Cobrança de material ou remédio não utilizado na internação

Por , OAB/RJ 227191 · Revisão: Rafael Toledo · Atualizado em · 2 fontes oficiais verificadas

Comparando a fatura com o prontuário, a família encontra três seringas, uma caixa de luvas e um frasco de antibiótico que constam na conta, mas não aparecem em nenhuma anotação de enfermagem do período da internação. É a cobrança de item não usado — uma das formas mais comuns de erro (ou de má-fé) na conta hospitalar particular, porque materiais de consumo raramente são conferidos pelo paciente no momento em que são lançados.

Como o item fantasma aparece na conta

Hospitais lançam materiais de consumo por estimativa de uso médio do procedimento, e não item a item conferido à beira do leito.
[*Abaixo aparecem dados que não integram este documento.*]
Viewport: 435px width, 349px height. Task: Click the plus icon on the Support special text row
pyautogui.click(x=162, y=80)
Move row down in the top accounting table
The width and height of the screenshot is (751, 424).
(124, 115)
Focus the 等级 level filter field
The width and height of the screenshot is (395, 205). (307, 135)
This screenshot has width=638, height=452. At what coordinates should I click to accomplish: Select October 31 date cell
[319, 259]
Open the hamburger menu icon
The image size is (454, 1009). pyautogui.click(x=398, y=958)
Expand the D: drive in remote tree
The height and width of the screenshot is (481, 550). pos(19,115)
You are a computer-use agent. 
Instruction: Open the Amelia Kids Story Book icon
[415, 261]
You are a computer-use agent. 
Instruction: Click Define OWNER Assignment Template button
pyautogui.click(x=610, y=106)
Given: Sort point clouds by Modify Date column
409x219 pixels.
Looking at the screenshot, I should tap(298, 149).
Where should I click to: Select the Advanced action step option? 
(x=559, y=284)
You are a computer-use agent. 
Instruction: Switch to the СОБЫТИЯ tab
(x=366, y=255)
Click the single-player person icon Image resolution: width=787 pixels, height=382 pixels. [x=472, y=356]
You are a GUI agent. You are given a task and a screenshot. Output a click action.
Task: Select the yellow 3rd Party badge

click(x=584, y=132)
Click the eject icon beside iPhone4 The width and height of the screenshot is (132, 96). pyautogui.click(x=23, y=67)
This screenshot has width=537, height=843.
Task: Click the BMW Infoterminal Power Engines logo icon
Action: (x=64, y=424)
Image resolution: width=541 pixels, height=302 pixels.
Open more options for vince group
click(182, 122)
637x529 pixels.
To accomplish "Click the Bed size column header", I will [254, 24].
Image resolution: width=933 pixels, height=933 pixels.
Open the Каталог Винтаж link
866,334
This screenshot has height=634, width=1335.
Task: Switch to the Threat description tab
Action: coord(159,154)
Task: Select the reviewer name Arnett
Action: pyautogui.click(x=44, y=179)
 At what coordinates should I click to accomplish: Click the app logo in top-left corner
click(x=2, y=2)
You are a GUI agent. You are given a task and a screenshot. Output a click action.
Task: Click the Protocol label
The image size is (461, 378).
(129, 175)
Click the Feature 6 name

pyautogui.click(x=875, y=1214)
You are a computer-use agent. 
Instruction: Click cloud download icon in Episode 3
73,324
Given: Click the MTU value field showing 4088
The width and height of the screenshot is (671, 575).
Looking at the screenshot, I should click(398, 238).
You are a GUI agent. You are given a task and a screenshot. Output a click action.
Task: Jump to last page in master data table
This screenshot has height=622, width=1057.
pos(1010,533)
Isso cria espaço para cobrança de insumo reservado mas não aberto, de medicamento prescrito mas não administrado (troca de prescrição, alta antecipada) ou, no pior cenário, de item simplesmente inexistente na internação. A diferença entre erro de sistema e cobrança indevida deliberada quase nunca aparece na primeira leitura da fatura — só surge ao cruzar cada lançamento com o prontuário. Em internações longas, com dezenas de dias de tratamento, o volume de lançamentos chega às centenas — o que torna ainda mais fácil um item se perder no meio da fatura sem que ninguém o questione, seja por erro de sistema, seja por lançamento manual equivocado do setor de faturamento.

O cruzamento que sustenta a contestação

Solicite cópia integral do prontuário — é direito do paciente, sem necessidade de justificativa — e da fatura discriminada por item, data e horário. Cada material ou medicamento cobrado deveria corresponder a uma anotação de enfermagem ou prescrição médica registrada no mesmo dia. Ausência de correspondência não prova, sozinha, que o item não foi usado, mas é o indício que desloca o ônus para o hospital explicar o lançamento.

Duas normas sustentam o pedido de restituição. Na cobrança de débitos o consumidor inadimplente não pode ser exposto a constrangimento, e quem foi cobrado em quantia indevida tem direito à repetição do indébito em dobro, salvo engano justificável — regra do art. 42 e seu parágrafo único do CDC; já entre as práticas abusivas vedadas ao fornecedor, o art. 39 lista o envio de produto ou serviço sem solicitação prévia, o que se aplica quando o material é lançado sem que o paciente ou a equipe tenham de fato solicitado ou usado o item. No campo civil, o art. 884 do Código Civil reforça o pedido: quem se enriquece sem justa causa às custas de outrem deve restituir o que auferiu indevidamente, com a devida atualização monetária.

Quando a devolução em dobro se aplica e quando não se aplica

A devolução em dobro do valor cobrado a mais depende de o pagamento já ter sido efetivamente feito e de o engano não ser justificável — hospital que corrige o erro assim que provocado, antes de receber, normalmente não é condenado ao dobro, só à correção do valor. Já a cobrança mantida depois de contestação formal, sem explicação plausível, tende a configurar má-fé suficiente para a repetição em dobro. Vale lembrar que a discussão sobre dobro ou correção simples não afasta o direito à devolução em si: mesmo no cenário mais favorável ao hospital, o valor do item não usado precisa voltar ao paciente de alguma forma.

Passo a passo prático

Quando o hospital ignora a contestação formal ou mantém a cobrança sem explicar a divergência entre prontuário e fatura, um advogado consegue conduzir a cobrança de restituição — inclusive em dobro, se cabível — analisando os documentos enviados por WhatsApp, sem necessidade de a família comparecer pessoalmente.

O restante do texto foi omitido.